Machine learning yields positive results for Gran Colombia
After several months of work, Gran Colombia Gold (TSX: GCM) confirmed the exploration targets identified by the machine learning system installed at its Segovia operation by GoldSpot Discoveries (TSXV: SPOT).
Teams from GoldSpot and Gran Colombia collaborated to leverage machine learning capabilities for data processing and prospectivity analysis to aid in establishing future drilling targets, both near the existing mine areas as well as regional exploration away from the main mines.
“We successfully tested some of our recent drill results against the preliminary findings in GoldSpot’s analysis. The favourable overlap of our actual drill results with the preliminary machine-learning models bodes well as we get ready to carry out about 70,000 metres of drilling at Segovia over the next approximately 18 months,” Serafino Iacono, executive chairman of Gran Colombia, said in a media statement.
Goldspot used its geoscience and machine science expertise to clean, unify and analyse Segovia exploration data and produce 2D and 3D targets for the exploration program.

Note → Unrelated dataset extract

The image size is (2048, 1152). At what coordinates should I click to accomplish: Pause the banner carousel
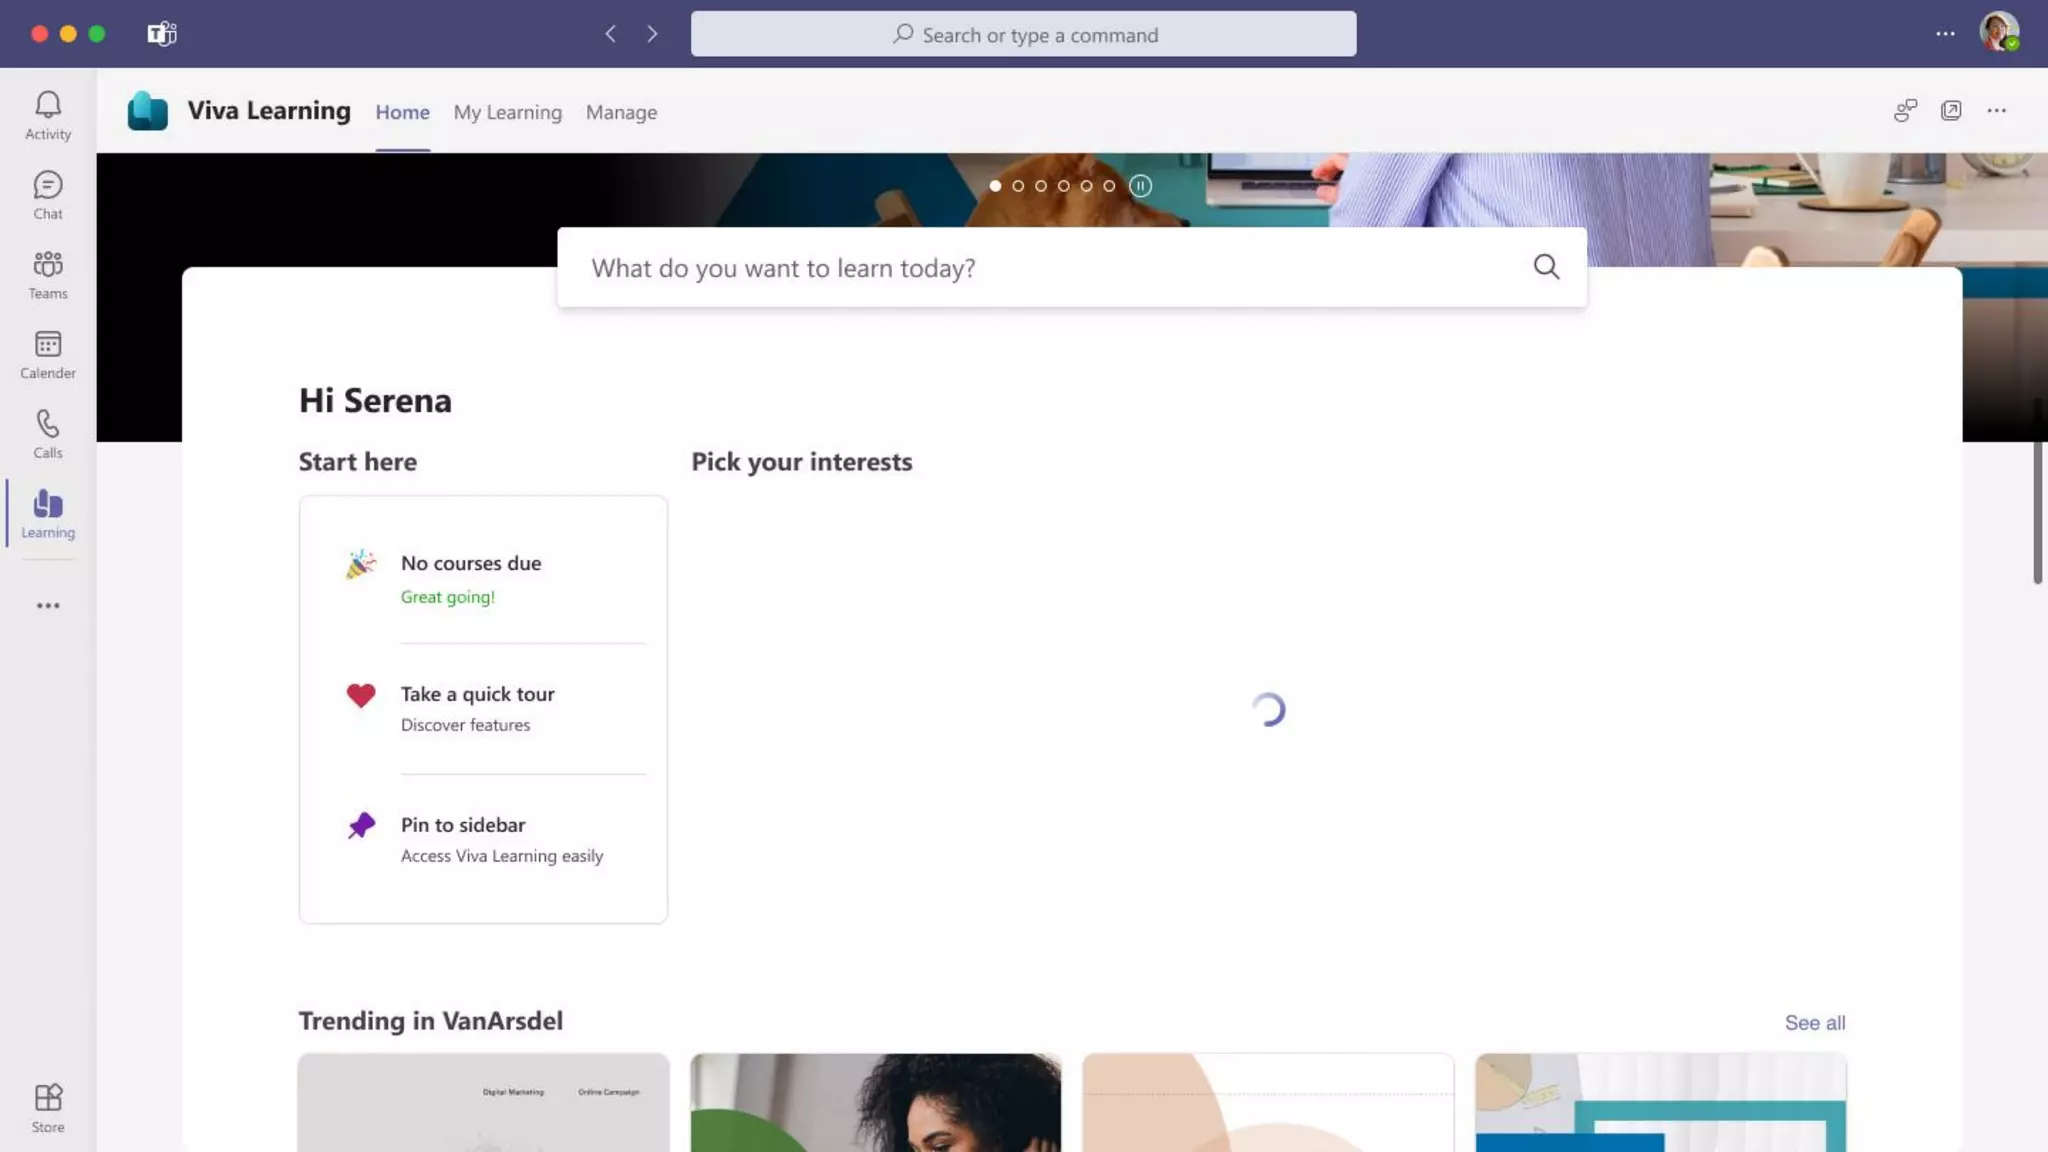[1140, 186]
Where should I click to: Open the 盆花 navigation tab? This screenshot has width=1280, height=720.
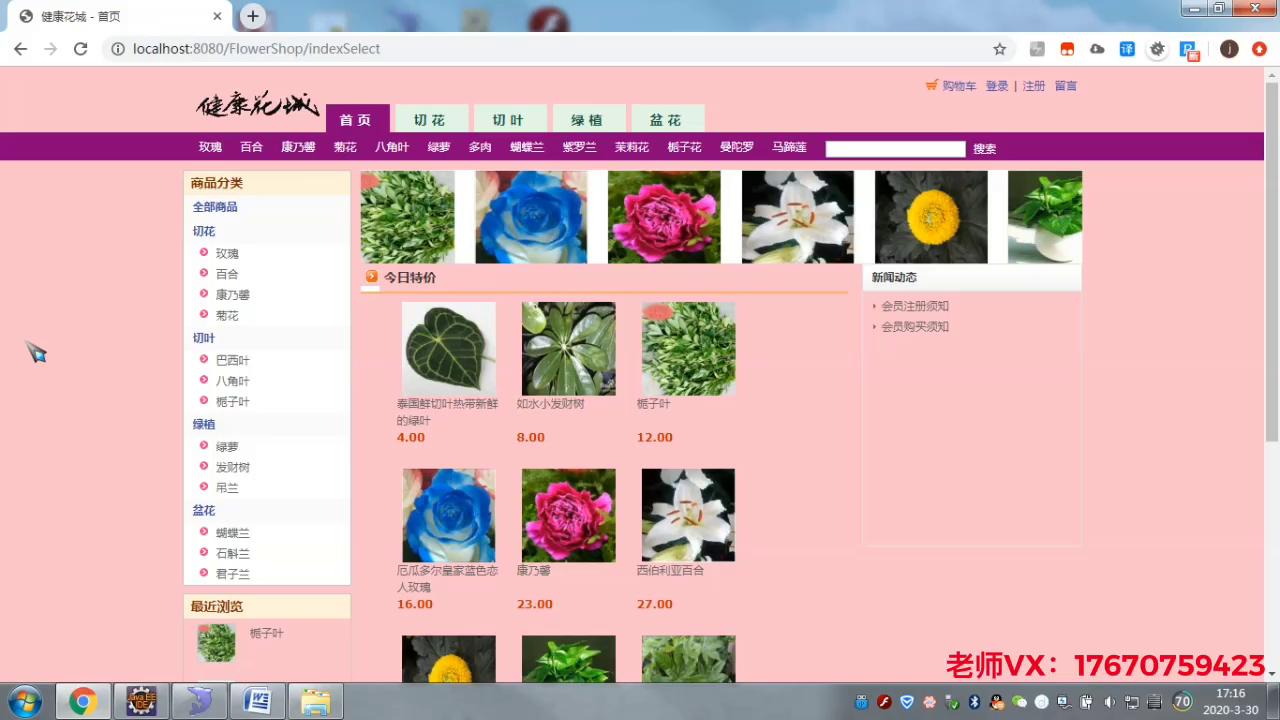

The raw data also allowed the tech company to deliver newly constructed lithological and mineralization models, new geophysical products, and new structural interpretations and models.
Segovia is located in the Segovia-Remedios mining district of Antioquia, northwestern Colombia. It has produced over 5 million ounces of gold in the past 150 years.
Gran Colombia, the largest underground gold and silver producer in the South American country, acquired the operation in 2010.
Current mineral reserves sit at 1.9 million tonnes grading 11 grams per tonne of gold for 688,000 ounces, at cut-off grades ranging from 3.25 to 4.31g/t depending on the mining area and method.
Measured and indicated resources at Segovia, which consist of the producing El Silencio, Providencia and Sandra K mines, are 3.5Mt grading 11.8g/t for 1.3Moz using a 3g/t cut-off grade.